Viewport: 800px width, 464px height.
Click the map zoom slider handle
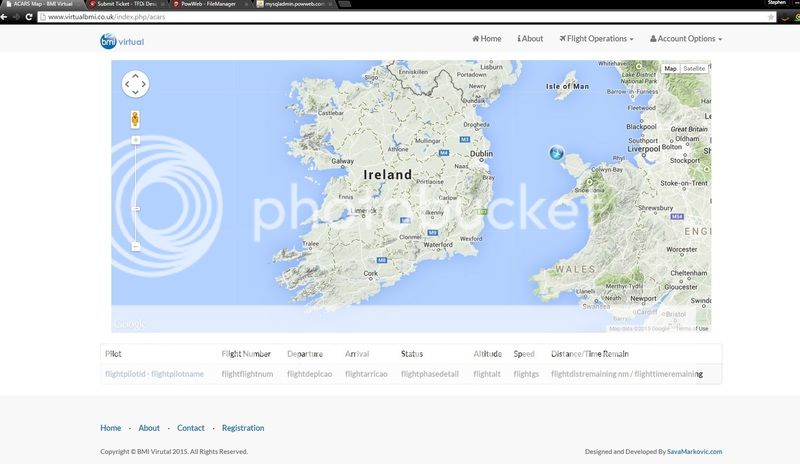(x=136, y=208)
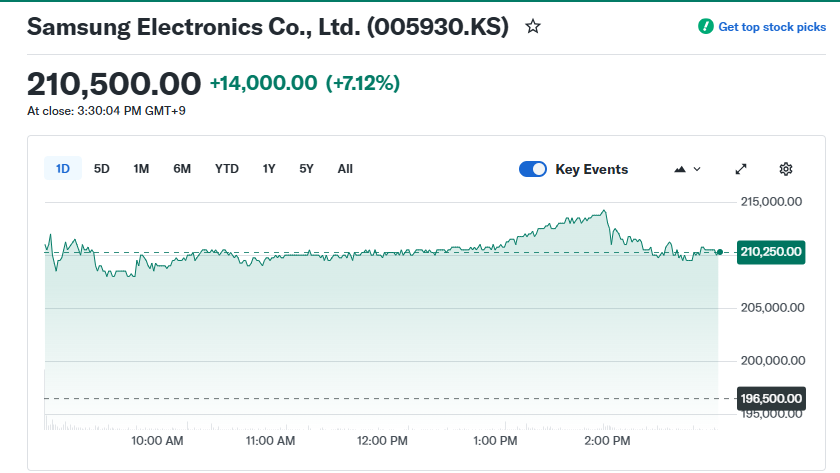Select the 1D time range
840x473 pixels.
tap(63, 169)
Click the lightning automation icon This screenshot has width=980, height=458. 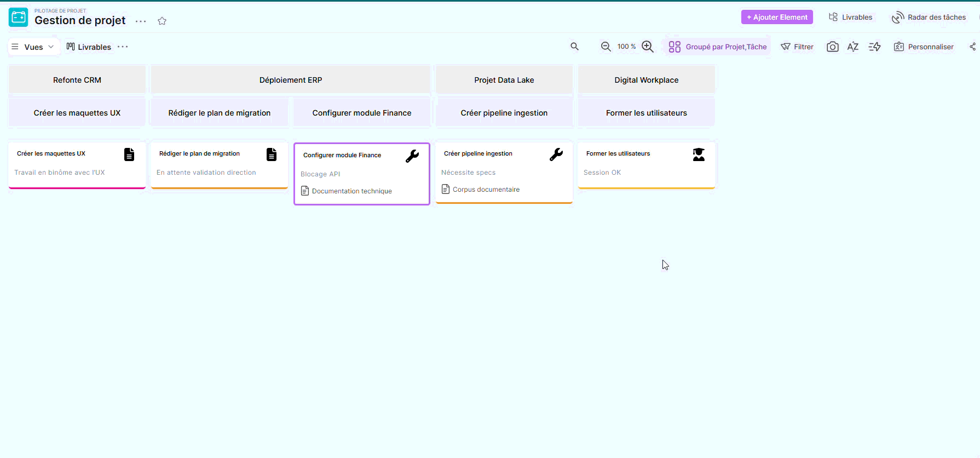(x=874, y=47)
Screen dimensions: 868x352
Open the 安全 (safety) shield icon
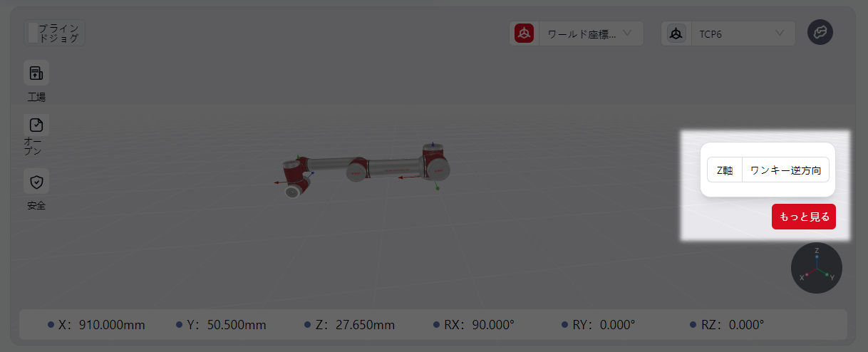click(36, 182)
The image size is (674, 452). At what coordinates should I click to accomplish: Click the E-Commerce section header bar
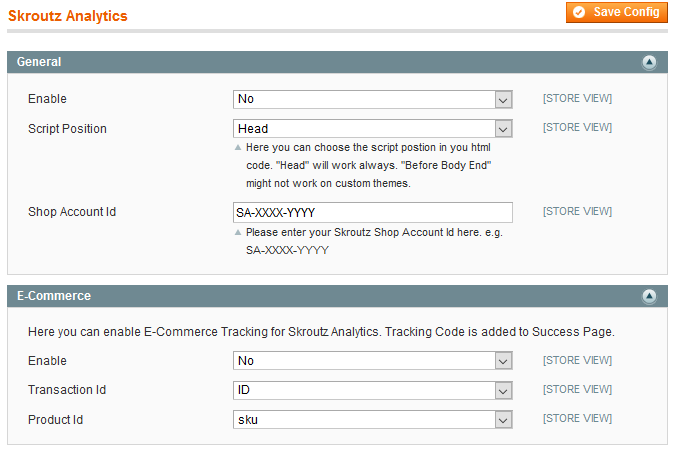tap(337, 296)
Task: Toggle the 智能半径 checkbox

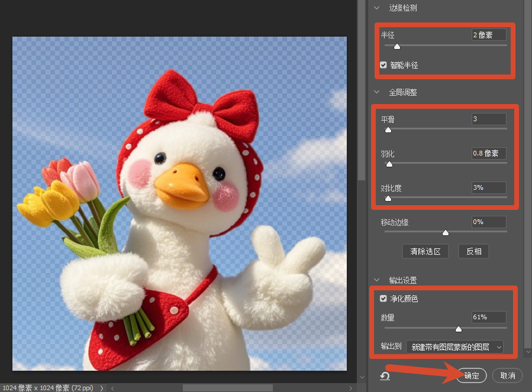Action: click(x=383, y=65)
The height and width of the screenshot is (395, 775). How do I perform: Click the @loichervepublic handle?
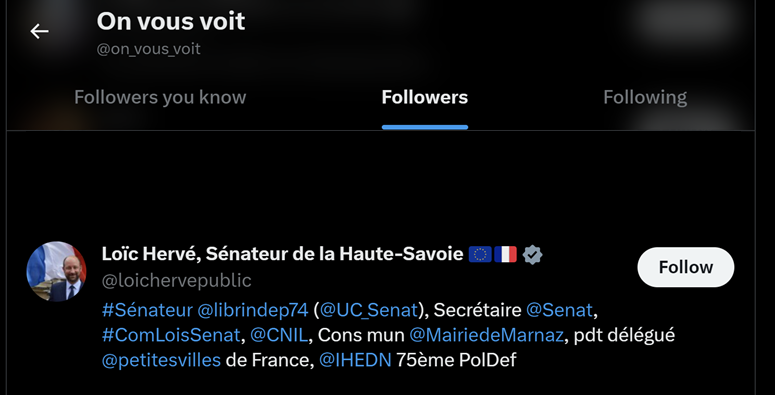(x=176, y=281)
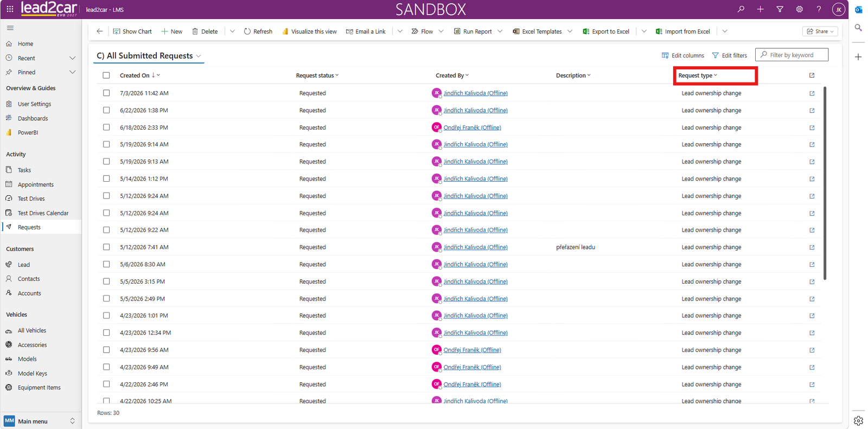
--------------------
> _PROBLEM STATEMENT_: Beginning at the line that contains "Open the 安全 (safety) shield icon", retype each line of the data above through the very last one. Do not retype the pictures.

> _WRITTEN SOLUTION_:
Open the 安全 (safety) shield icon
click(36, 182)
The image size is (674, 452). At what coordinates should I click to accomplish: Click the E-Commerce section header bar
tap(337, 296)
Task: Toggle the 智能半径 checkbox

Action: click(x=383, y=65)
The height and width of the screenshot is (395, 775). How do I perform: Click the @loichervepublic handle?
(x=176, y=281)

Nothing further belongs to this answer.